**How to complete this task:** Each line of the data below goes into the copy exactly; pictures do not.

**Available data:**

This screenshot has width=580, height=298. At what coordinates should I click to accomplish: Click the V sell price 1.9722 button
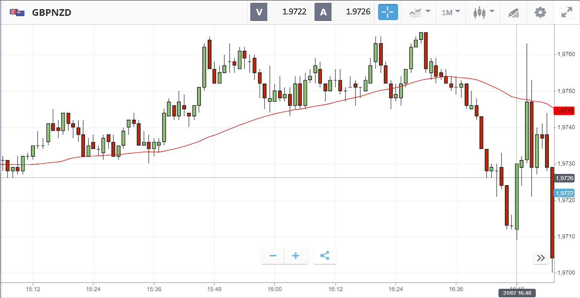click(280, 12)
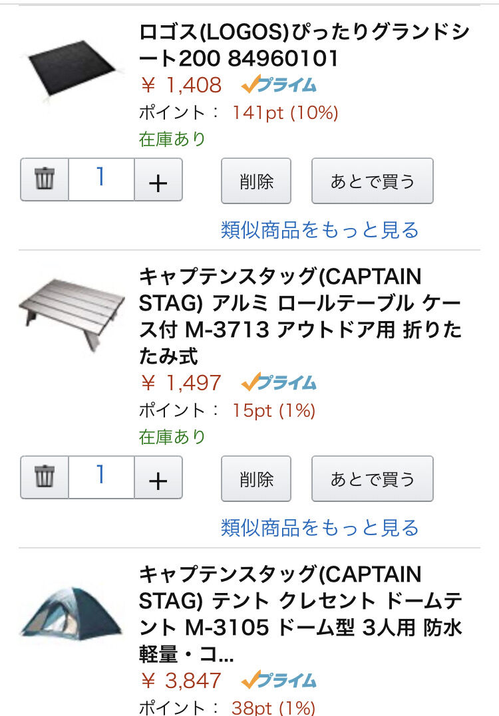Tap dome tent product thumbnail
Screen dimensions: 499x716
[73, 613]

**Completed task:**
This screenshot has width=580, height=298. At what coordinates should I click to accomplish: Click the V sell price 1.9722 button
click(280, 12)
Tap dome tent product thumbnail
Screen dimensions: 499x716
[73, 613]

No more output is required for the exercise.